Ashford Weston, a mental health specialist at the jail, said, “You think big, scary violent person. But that’s not what we have here. These are your neighbors.”
Green said if a severely mentally ill person is well managed and stabilized on medication, “you’re not going to see the symptoms.”
In the unit, the inmates are in a structured environment with food and medication provided.
Green said the mental health program has been “a fantastic success, I would say.”
She said, “We’ve had some terrific success stories of people who have gone through the regular psycho education programs, and we haven’t seen them again.”
She said in a budget crunch, it can be a kneejerk reaction to say mental health staff aren’t needed. “If we’re lowering recidivism, which has been proven, we’re saving money.”

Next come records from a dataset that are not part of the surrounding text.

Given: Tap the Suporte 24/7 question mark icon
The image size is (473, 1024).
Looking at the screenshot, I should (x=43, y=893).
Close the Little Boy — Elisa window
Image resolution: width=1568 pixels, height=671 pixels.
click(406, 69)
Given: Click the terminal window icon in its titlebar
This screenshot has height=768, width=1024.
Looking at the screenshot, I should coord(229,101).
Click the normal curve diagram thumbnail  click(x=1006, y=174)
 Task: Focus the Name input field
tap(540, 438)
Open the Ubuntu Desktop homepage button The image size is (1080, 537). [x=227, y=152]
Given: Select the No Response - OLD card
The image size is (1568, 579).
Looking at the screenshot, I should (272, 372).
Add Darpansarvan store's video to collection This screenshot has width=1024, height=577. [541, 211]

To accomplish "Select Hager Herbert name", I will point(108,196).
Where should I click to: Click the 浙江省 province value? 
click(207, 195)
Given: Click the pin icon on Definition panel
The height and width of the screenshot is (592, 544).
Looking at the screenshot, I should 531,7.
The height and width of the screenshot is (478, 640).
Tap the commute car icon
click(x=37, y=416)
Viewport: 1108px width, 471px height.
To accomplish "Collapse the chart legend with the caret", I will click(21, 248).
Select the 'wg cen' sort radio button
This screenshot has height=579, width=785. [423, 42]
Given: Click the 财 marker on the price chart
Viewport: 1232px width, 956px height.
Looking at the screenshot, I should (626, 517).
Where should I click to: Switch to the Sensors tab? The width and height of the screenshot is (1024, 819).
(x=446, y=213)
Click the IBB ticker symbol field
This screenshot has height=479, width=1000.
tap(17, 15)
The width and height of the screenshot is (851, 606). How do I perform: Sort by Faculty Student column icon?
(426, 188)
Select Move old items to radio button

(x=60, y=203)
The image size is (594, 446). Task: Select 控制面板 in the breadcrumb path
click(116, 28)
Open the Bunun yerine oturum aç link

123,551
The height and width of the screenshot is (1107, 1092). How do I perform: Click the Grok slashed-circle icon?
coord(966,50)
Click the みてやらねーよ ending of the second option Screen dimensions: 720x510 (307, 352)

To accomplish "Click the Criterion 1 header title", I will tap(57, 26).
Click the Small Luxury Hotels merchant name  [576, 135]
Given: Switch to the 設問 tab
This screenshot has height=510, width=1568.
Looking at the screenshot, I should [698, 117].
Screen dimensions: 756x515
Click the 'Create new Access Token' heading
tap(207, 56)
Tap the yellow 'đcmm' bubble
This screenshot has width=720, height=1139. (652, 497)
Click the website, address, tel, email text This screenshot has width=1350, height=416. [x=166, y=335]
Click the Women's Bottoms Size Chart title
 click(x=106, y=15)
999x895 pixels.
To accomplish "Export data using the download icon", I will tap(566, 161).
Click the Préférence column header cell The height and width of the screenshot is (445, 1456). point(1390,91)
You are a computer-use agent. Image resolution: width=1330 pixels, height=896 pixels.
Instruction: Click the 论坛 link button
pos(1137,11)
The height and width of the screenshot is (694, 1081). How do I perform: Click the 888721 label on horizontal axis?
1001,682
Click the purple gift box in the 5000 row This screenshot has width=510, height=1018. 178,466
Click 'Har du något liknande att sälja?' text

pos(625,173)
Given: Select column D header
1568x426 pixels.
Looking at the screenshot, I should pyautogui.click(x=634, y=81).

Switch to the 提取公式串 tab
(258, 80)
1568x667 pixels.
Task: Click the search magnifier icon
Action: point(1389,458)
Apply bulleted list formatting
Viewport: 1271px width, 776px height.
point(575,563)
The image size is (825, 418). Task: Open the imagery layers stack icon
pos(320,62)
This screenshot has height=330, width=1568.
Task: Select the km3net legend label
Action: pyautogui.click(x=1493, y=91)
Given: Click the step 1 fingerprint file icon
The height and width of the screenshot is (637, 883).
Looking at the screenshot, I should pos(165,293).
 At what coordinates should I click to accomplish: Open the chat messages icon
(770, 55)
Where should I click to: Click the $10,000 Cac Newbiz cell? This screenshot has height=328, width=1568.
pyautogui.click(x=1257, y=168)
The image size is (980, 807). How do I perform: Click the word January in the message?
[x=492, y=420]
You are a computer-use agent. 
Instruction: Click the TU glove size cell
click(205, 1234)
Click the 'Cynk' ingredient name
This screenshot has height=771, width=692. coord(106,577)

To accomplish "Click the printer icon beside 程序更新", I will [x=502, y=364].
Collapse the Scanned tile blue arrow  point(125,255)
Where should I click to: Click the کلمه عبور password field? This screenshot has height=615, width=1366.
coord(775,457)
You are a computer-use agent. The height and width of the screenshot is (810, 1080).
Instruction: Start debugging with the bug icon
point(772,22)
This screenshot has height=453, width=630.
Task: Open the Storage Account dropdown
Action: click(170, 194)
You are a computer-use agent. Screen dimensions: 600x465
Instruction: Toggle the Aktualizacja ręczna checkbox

She added, “We have statistics that show, by offering programming, by having a mental health unit, we are reducing recidivism.”
She felt the jail was fortunate to have Brandenburg at the helm because he brought a background in mental health treatment as well as administrative experience.
Green said 80 percent of inmates accept medications when they are at the jail. But once they leave, even though they have insurance through the Oregon Health Plan, they commonly ditch them. The mental illness then surges, robbing them of the insight that they need the medication in order to function.
Psychosis means a break from reality. A lot of times, the mentally ill can be hearing voices, often derogatory and telling them to do things. If they are paranoid, they are untrusting of people, Green said.
Weston teaches substance abuse and anger management classes and has also taught classes on criminal attitude and men’s parenting. He works to coordinate care with outside partners in the community and even Portland.
The inmates in the classes have homework and are expected to participate in class, which can include role playing.
Weston likes to show his students real-world examples of people losing their cool, and explains why it’s important not to.
With the mentally ill population, a mandatory daily community meeting looks at what they’re feeling, their goal for the day, and what they’re thankful for.
“People who are mentally ill oftentimes can’t say how they’re feeling,” Green said. Marginalized people often feel alone and that they have no one to count on.
They are kept abreast of local current events, to help them feel like they are part of the community. They even get a copy of the Chronicle to read every day.